Short task: Can you return, exactly as they appear, the records from the line containing "Task: Collapse the 머신 그룹-1 tree node" to the line containing "Action: click(x=523, y=391)", both included?

* * *

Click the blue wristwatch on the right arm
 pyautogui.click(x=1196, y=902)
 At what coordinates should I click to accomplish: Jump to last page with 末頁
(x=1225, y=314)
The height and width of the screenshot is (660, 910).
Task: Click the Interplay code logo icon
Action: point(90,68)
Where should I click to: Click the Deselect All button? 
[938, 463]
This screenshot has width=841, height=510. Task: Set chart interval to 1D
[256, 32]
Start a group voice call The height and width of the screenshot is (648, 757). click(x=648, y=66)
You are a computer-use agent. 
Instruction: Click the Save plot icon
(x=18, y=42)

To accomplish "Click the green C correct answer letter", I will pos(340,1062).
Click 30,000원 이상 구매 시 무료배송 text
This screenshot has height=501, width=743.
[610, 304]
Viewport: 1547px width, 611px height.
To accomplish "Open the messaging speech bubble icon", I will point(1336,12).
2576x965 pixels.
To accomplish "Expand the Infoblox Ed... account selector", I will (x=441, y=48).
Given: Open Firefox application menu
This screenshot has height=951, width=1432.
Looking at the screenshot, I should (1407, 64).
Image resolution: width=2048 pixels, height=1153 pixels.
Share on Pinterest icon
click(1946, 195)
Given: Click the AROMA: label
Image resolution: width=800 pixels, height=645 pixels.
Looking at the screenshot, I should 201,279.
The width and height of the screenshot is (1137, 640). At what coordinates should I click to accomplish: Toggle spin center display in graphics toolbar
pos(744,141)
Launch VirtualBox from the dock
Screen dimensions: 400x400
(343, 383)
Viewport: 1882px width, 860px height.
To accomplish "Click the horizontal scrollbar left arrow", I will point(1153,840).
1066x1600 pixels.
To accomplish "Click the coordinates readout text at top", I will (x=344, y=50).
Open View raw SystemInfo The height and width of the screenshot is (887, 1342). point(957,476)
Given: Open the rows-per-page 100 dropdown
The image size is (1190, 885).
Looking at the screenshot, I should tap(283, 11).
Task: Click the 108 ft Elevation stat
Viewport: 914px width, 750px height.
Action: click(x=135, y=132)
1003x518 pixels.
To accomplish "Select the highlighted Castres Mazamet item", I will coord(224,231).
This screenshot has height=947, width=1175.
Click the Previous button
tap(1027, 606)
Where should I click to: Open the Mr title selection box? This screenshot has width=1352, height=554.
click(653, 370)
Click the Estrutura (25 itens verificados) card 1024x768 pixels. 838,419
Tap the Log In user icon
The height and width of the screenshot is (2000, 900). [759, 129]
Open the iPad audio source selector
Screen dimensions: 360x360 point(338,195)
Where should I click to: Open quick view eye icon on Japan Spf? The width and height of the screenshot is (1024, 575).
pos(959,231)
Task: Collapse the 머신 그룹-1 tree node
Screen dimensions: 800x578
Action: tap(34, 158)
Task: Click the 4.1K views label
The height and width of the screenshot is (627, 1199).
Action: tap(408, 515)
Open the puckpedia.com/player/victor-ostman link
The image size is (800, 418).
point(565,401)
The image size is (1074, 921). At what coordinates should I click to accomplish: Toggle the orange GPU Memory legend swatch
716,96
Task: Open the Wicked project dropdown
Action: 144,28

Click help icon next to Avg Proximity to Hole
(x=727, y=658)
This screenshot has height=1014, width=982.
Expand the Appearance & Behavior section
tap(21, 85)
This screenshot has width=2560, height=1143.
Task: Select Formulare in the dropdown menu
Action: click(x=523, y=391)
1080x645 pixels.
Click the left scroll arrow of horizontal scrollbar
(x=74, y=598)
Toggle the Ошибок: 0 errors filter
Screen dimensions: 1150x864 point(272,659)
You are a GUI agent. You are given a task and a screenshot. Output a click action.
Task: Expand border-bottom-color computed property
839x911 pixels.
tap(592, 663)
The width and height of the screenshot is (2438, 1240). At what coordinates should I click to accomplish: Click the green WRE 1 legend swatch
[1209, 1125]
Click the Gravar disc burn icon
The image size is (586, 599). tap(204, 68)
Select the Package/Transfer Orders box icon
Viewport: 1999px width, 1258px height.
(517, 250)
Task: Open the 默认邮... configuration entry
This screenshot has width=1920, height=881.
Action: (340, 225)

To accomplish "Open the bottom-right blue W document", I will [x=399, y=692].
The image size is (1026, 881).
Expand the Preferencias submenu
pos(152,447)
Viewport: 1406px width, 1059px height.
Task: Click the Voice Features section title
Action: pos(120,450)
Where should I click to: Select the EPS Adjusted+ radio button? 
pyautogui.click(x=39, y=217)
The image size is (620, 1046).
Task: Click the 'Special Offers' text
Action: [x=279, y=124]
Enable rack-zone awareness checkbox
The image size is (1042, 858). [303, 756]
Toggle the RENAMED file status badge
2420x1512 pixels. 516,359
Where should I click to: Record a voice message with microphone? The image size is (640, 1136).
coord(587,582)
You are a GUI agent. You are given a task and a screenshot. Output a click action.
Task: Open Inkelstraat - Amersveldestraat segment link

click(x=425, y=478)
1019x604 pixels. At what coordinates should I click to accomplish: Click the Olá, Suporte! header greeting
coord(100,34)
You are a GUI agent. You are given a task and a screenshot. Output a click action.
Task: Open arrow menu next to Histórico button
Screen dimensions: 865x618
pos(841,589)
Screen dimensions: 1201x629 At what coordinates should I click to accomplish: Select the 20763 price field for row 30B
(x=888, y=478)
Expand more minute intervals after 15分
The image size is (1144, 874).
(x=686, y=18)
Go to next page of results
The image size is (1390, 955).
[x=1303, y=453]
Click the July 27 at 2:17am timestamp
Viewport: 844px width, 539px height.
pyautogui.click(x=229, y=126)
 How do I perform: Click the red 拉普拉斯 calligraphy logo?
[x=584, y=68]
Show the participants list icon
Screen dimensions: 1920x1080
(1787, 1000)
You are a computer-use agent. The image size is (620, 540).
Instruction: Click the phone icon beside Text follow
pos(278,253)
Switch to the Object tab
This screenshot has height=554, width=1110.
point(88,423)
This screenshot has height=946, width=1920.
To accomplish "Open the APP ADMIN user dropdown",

* * *

Written answer:
Task: Collapse the 머신 그룹-1 tree node
Screen dimensions: 800x578
Action: tap(34, 158)
Task: Click the 4.1K views label
The height and width of the screenshot is (627, 1199).
Action: tap(408, 515)
Open the puckpedia.com/player/victor-ostman link
The image size is (800, 418).
point(565,401)
The image size is (1074, 921). At what coordinates should I click to accomplish: Toggle the orange GPU Memory legend swatch
716,96
Task: Open the Wicked project dropdown
Action: 144,28

Click help icon next to Avg Proximity to Hole
(x=727, y=658)
This screenshot has height=1014, width=982.
Expand the Appearance & Behavior section
tap(21, 85)
This screenshot has width=2560, height=1143.
Task: Select Formulare in the dropdown menu
Action: click(x=523, y=391)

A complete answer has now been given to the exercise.